Plaintiffs assert that, in accordance with California trust law principles, the Court should find that the ultimate transfer of the Property to Plaintiffs was a gift from parent to child, and that absent contrary intent this "gift" overcomes any resulting trust and transfers both legal and equitable title to Plaintiffs. Under California law, if "all or part of the purchase price was furnished by one other than the grantee, if it appears in addition that the grantee was a child or other natural object of bounty of the person who made the payment, it will be presumed that a gift was intended." Gomez v. Cecena, 15 Cal. 2d. 363, 367 (1940); see also Finnegan v. Hernandez, 168 P.2d 32, 34 (Cal. 1946) ("Where the relationship between him who pays the consideration for property and him who takes the title thereto is such that the payor is under obligation to make provision for the grantee, the presumption arises of an intention of the payor to discharge his obligation and the purchase is evidence of a gift.").
Assuming arguendo the Court applied California trust law, in the instant case, a transfer between parent and child never occurred. Dino and Trina Adam forfeited title to the Property in 1994 through a foreclosure sale. (PCO at ¶ 5(e).) Thereafter, the Property was purchased by Ibrahim Matta, who conveyed title to the Property in 1999 to Joseph Adam, who transferred the Property in 2000 to Plaintiff Chandra Adam, who then conveyed the property to herself and her brother, Luke Adam, in 2001. (PCO at ¶ 5(h)-(i),
(m)-(o); Order ¶ 1.) Admittedly, Dino and Trina Adam originally held title to the Property and Plaintiffs ultimately obtained title to the Property. Nevertheless, the multiple intervening transfers spanning more than a decade are simply too attenuated to constitute a transfer between parent and child. Plaintiff fails to cite any case law or otherwise offer any explanation to the contrary. Thus, the Court concludes that there was no transfer between parent and child, and consequently, the presumption of a resulting trust is not overcome. Indeed, under this theory, by Plaintiffs own admission, Dino and Trina Adam continue to "h[o]ld a beneficial interest in the Property under a resulting trust." (Dkt. No. 72 at 6.)

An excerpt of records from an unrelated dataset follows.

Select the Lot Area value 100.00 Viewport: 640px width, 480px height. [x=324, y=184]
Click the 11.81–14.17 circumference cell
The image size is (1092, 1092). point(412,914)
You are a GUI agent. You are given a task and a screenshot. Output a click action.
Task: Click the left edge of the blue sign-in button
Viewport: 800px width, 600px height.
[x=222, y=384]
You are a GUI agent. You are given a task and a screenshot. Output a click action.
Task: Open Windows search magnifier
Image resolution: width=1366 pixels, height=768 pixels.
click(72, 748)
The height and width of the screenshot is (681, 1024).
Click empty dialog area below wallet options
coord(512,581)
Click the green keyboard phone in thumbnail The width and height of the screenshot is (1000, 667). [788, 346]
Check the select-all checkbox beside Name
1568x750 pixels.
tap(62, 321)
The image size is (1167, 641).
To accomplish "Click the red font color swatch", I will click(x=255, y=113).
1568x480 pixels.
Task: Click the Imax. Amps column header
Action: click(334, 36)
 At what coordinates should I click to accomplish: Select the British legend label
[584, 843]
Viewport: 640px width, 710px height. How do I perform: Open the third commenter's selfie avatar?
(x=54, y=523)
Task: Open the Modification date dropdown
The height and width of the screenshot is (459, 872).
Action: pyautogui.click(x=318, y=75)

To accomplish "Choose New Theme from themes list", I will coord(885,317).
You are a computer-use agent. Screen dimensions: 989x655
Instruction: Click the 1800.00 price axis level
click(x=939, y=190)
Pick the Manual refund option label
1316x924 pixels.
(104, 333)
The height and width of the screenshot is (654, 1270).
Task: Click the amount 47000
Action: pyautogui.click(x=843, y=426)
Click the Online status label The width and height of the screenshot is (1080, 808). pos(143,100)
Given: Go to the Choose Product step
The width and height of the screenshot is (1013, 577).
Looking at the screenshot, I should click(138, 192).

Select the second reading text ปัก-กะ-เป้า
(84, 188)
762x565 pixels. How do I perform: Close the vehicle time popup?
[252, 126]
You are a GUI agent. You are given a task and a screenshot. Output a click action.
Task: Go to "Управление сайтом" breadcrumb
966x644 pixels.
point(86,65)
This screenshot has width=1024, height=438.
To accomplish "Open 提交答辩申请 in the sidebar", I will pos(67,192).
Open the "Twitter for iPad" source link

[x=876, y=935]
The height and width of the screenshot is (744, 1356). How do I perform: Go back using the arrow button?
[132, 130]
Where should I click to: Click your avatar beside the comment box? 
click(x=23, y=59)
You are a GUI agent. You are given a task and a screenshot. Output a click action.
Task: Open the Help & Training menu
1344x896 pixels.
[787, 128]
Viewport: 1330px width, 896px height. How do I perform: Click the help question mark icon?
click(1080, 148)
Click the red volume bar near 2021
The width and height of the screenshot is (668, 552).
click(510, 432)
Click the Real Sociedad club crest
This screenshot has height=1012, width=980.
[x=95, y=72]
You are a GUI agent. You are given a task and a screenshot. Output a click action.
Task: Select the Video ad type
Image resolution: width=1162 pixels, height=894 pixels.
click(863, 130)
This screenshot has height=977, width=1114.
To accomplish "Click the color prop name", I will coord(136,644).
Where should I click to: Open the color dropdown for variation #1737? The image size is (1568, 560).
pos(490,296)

Plaintiffs also argue that California does not recognize a nominee theory of ownership. Because several California courts have identified and discussed a nominee theory of ownership, however, the Court holds that California recognizes such a theory. See Leeds v. United States, No. 08cv100 BTM, 2010 WL 3070349, at *4 (S.D. Cal. Aug. 5, 2010) (discussing several California cases that recognize nominee status, including Lewis v. Hankins, 214 Cal. App. 3d 195, 201--02 (1989); Parkmerced Co. v. City & County of San Francisco, 140 Cal.App.3d 1091, 1095 (1983); Baldassari v. United States, 79 Cal.App.3d 267, 272, 144 Cal.Rptr. 741 (1978)). California courts, however, have not dictated a standard of how to conduct a nominee analysis. Cal Fruit Intern. Inc. v. Jeanne Spaich, No. Civ. 04-2494, 2006 WL 2711664, at *4 (E.D. Cal. Sept. 21, 2006) ("There appear to be no reported California decisions which address the issue of what factors are relevant in determining whether an individual is a nominee of a taxpayer."). As the Ninth Circuit stated in its mandate, "[i]f California law is unclear on the dispositive issue, then it is the task of the district court to do its best to predict how the California Supreme Court would likely resolve it." (Dkt. No. 56.) Such a prediction "may be based on 'intermediate appellate court decisions, decisions from other jurisdictions, statutes, treatises, and restatements.'" (Dkt. No. 56.) Thus, the Court must predict how the Supreme Court of California would employ a nominee analysis.
When there are few or no California decisions on a particular topic, as in the instant case, California courts often look to decisions of California federal courts. See Aug. Entm't, Inc. v. Philadelphia Indem. Ins. Co., 146 Cal. App. 4th 565, 577 (Cal. Ct. App. 2007) (with few California decisions relating to D&O policies that court looked to California federal court and out-of-state cases in resolving coverage issues and interpreting policy provisions); Lealao v. Beneficial Cal., Inc., 82 Cal. App. 4th 19, 38 (Cal. Ct. App. 2000) (stating that "when there is no California precedent on point, federal precedent should be consulted."). Indeed, according to the California Supreme Court, "'[w]hile the lower federal courts' decisions do not bind us, we give them 'great weight' when they reflect a consensus." Coral Construction, Inc. v. City and County of San Francisco, et al., 50 Cal.4th 315, 329-330 (2010).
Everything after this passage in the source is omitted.